Failed to convert symbol for mixed precision inference

I am trying to do float16 inference with a symbolic model trained with float32. I had success with gluon models, but not with symbols.

According to the docs I add a float16 data symbol:

sym, arg_params, aux_params = mx.model.load_checkpoint(param_path, 0)
data = mx.sym.Variable(name="data")
data = mx.sym.Cast(data=data, dtype='float16')
sym = sym(data=data)

Then I try to bind the symbol which results into an error:

self.mod = mx.mod.Module(symbol=sym, context=ctx, label_names=None)
self.mod.bind(for_training=False, data_shapes=[('data', (1, 3, 512, 512))], label_shapes=self.mod._label_shapes)

Error in operator relu4_3_anchors: [23:58:11] include/mxnet/operator.h:228: Check failed: in_type->at(i) == mshadow::default_type_flag || in_type->at(i) == -1 Unsupported data type 2

Any idea how to convert the symbol properly?

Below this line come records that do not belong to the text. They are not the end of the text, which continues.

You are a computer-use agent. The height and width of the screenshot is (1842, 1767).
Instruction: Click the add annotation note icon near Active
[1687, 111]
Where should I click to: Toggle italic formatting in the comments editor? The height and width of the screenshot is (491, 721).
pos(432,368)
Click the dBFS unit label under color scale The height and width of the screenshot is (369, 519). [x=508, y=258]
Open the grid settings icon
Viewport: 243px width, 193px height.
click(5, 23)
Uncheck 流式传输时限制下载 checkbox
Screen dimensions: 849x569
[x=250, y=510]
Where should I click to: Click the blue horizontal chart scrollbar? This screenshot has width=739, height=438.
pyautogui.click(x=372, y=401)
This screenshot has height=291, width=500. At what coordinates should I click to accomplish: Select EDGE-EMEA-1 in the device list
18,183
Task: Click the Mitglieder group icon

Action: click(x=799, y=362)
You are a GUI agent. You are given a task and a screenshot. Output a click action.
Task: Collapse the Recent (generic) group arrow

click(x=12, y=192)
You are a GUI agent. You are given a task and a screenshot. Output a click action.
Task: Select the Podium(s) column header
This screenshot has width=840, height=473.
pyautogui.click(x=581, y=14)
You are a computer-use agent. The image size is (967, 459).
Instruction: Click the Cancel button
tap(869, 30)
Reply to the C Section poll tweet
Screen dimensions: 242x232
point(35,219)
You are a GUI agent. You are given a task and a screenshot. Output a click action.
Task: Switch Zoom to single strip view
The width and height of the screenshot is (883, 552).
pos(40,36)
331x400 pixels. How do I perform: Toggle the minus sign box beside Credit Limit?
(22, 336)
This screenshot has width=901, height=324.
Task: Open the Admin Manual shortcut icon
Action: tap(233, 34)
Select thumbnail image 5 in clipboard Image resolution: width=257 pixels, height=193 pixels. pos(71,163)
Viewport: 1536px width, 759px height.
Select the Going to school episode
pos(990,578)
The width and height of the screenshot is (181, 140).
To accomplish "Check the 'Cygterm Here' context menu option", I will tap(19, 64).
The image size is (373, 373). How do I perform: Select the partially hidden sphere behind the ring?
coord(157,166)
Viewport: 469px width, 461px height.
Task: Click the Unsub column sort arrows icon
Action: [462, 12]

Do you have to use symbol API or can you use SymbolBlock in Gluon with the saved symbolic model?

I guess I could use Gluon SymbolBlock. My hypothesis is currently that one of the contrib operator in this model is not supporting float16.

Possible. Did you try SymbolBlock? Do you get the same thing?

Yeah unfortunately. I will stick to float32 for the time being then.